In the beginning of my yoga journey, I wanted to know everything about the body so that I could help people feel better and reduce their pain and suffering. I wanted to know what poses would hurt someone or help someone. I was curious about specific techniques, modifications, adjustments, approaches surrounding every possible scenario, from back pain to depression. I sought out that information with such vigor, studying with so many amazing, skilled and knowledgeable teachers. I loved the whole process of learning and it still continues today. Although now, I do not seek as many answers, I seek more questions.
How much of my initial seeking of information has truly helped me as a teacher? Is it necessary to absorb piles of information? These days it is very easy to find piles of information about any body part or any approach to yoga. It is very easy to find many answers, presented in the form of “facts”, about how to do something “right”.
I have found that it is not the facts, or even the information necessarily, that have made me a better teacher. Rather, it is the experience around the body part or the approach that has informed my relationship to the body. It was absolutely necessary for me to have sought out information, but not because I received the answers, rather because I continued to explore the questions, the inquiry about an experience or a body part. I have arrived at a place where the information doesn’t matter as much as I thought it did in terms of “facts”, but it does inform the never-ending string of questions.
This inquiry-based approach to yoga that I apply in my practice and my teaching, is very much influenced by Bonnie Bainbridge Cohen, Amy Matthews and Lisa Clark. This approach invites the student to begin to educate, listen and spend time learning about their own body. One still has to investigate and gather information, but what is most important to me is an attitude that encourages one to take it all in as questions rather than definitive answers.
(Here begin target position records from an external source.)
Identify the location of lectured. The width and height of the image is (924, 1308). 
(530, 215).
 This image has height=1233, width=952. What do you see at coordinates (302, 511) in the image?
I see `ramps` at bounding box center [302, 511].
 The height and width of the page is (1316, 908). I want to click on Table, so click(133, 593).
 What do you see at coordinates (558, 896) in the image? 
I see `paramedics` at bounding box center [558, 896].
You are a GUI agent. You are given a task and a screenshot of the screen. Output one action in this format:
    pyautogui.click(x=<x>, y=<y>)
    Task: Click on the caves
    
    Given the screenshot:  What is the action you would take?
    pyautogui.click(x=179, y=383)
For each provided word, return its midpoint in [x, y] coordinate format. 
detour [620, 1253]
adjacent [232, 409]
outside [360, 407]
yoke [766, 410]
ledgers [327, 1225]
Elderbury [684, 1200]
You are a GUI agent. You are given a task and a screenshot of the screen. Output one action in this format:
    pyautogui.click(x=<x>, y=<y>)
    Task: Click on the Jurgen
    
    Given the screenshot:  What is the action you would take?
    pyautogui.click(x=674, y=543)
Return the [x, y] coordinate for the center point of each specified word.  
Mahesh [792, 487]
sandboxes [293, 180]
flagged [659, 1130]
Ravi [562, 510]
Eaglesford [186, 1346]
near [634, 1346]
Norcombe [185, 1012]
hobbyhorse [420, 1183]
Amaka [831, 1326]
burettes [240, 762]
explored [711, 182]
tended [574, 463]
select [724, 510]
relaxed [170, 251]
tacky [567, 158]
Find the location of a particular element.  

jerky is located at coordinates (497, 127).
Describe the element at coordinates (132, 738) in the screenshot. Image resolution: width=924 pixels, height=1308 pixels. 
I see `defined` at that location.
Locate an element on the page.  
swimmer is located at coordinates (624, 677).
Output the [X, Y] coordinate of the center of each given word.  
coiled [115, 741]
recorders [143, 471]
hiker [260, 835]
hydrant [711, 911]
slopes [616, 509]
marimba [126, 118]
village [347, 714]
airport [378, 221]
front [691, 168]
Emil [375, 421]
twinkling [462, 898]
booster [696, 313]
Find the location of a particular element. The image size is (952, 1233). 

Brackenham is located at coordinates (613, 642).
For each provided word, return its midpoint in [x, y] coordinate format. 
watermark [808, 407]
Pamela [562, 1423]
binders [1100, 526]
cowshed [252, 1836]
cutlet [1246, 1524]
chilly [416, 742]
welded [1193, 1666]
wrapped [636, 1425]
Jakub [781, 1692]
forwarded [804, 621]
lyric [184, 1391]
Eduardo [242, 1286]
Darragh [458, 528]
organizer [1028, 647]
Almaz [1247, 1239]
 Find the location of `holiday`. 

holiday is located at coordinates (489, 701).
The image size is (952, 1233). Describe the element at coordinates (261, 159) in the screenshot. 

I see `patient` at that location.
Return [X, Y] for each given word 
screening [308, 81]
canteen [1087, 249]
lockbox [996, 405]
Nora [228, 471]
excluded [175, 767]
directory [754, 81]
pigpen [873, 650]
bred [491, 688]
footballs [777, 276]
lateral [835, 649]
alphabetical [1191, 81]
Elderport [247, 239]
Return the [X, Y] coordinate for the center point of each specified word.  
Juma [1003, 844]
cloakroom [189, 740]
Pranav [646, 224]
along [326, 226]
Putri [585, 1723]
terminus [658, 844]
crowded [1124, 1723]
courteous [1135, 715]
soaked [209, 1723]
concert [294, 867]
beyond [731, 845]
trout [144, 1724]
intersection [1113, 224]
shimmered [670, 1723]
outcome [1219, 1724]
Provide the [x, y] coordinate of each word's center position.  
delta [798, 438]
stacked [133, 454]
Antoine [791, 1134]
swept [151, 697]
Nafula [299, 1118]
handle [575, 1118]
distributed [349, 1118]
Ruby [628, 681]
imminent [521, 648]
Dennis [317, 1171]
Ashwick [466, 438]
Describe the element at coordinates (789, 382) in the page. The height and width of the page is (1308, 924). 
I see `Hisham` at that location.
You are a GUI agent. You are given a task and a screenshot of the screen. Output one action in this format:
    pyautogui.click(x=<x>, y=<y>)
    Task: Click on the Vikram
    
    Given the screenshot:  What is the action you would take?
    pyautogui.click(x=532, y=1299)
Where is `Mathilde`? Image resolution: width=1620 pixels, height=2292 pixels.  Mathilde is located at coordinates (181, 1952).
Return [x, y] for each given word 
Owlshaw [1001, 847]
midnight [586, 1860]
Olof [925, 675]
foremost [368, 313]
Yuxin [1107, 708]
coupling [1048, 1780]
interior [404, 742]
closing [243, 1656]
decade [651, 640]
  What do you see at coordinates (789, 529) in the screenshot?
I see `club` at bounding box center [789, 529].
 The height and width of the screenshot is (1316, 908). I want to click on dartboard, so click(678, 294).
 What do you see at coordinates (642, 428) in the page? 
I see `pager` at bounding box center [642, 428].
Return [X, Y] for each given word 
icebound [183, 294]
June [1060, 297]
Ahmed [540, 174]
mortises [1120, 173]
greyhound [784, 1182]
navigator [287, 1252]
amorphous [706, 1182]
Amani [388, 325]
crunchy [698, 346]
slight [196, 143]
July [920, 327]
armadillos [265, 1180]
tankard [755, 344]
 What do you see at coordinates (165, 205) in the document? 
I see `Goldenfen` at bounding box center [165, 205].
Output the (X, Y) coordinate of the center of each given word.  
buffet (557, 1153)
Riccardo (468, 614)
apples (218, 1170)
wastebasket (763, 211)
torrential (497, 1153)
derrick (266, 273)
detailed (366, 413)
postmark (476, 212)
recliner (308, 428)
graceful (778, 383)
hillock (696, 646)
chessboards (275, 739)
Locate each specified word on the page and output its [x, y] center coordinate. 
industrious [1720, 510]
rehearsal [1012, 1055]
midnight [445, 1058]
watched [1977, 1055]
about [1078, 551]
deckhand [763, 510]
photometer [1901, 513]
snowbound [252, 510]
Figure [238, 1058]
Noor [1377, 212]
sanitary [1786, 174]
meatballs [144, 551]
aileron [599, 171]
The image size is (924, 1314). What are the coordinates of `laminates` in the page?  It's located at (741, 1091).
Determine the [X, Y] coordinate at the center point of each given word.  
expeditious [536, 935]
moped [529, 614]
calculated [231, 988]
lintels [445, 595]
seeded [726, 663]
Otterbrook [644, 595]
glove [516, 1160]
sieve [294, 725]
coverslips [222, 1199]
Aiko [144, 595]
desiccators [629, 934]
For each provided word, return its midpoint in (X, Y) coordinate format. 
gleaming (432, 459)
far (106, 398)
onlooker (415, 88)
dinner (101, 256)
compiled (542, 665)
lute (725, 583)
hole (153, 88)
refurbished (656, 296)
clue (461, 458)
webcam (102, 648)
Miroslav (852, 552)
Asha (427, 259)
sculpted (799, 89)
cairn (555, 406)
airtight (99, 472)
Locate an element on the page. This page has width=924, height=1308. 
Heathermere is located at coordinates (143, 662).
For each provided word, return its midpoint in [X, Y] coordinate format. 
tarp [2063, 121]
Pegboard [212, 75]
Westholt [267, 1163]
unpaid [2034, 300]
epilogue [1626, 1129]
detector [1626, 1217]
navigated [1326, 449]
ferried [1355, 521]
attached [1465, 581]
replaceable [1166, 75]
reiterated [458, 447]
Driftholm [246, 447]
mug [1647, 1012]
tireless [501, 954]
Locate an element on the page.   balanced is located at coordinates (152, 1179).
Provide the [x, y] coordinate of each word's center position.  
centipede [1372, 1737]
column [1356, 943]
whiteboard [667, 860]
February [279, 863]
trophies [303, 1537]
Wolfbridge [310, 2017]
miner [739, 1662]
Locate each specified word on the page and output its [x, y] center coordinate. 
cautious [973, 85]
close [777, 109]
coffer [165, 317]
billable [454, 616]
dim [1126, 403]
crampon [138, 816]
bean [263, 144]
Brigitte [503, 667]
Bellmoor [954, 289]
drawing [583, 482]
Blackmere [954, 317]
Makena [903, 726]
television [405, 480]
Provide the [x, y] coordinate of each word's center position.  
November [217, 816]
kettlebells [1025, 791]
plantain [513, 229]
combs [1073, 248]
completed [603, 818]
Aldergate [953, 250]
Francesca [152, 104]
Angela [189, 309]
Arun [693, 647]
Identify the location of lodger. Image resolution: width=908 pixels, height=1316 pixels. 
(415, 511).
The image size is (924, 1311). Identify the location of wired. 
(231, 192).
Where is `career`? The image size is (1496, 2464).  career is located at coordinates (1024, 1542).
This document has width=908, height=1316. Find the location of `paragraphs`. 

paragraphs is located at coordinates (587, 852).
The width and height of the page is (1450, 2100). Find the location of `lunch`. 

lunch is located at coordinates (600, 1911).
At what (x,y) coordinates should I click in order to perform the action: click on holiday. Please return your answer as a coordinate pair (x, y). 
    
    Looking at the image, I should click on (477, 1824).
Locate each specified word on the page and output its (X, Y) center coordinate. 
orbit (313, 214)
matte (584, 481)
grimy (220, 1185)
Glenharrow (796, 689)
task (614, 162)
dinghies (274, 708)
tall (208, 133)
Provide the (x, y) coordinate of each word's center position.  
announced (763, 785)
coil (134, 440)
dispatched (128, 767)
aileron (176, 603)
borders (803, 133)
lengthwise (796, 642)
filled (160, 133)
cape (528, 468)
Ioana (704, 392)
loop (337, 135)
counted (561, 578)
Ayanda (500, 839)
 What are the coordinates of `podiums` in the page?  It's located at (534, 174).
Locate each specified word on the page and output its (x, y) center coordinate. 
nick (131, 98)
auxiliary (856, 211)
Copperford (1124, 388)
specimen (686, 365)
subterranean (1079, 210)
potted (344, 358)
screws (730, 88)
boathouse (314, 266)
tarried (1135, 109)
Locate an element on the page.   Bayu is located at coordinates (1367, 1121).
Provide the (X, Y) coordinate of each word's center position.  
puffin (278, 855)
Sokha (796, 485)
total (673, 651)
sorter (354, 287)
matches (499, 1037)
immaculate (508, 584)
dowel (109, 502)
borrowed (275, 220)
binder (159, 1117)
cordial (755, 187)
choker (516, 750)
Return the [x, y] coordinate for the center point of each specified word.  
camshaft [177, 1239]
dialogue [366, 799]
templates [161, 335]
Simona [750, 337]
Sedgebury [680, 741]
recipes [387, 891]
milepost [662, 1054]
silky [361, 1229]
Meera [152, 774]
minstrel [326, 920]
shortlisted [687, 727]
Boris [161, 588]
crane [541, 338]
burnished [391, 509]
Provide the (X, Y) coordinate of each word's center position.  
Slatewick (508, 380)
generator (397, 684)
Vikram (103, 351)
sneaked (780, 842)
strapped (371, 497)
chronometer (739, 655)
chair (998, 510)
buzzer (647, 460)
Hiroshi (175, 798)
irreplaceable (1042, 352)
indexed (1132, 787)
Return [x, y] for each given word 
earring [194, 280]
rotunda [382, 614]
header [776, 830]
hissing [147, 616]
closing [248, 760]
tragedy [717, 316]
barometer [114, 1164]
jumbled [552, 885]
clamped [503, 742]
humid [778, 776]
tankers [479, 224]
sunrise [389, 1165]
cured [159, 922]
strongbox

What I find most important is that a student in my class feels and notices what is happening as it is happening, thus allowing the student to awaken to their own natural intelligence, trusting their own choices and participating more fully in relationship to their self.
When a student begins to develop this approach, without layering ideas, thoughts, and expectations about what it is supposed to look like from the outside, then that students’ natural intelligence is brought forth and old patterns begin to shift.
So what I am responsible for in a class is creating the environment for this possibility to arise. It is my responsibility to allow for many possibilities to exist side by side, and to ask the students to attend and inquire about their own experience again and again. I constantly ask each student to consider what is a posture asking them to learn in any given moment. And, that I believe is my biggest responsibility as a yoga teacher, to be fully present throughout the process of a student as they come to trust themselves more and more.
My intention as a teacher is to facilitate the possibility for the individual to actively participate in making themselves more comfortable. I guide the student towards trusting themselves to make the choices that are appropriate to them in any given moment as opposed to me telling them what is appropriate or right, or what will reduce their suffering.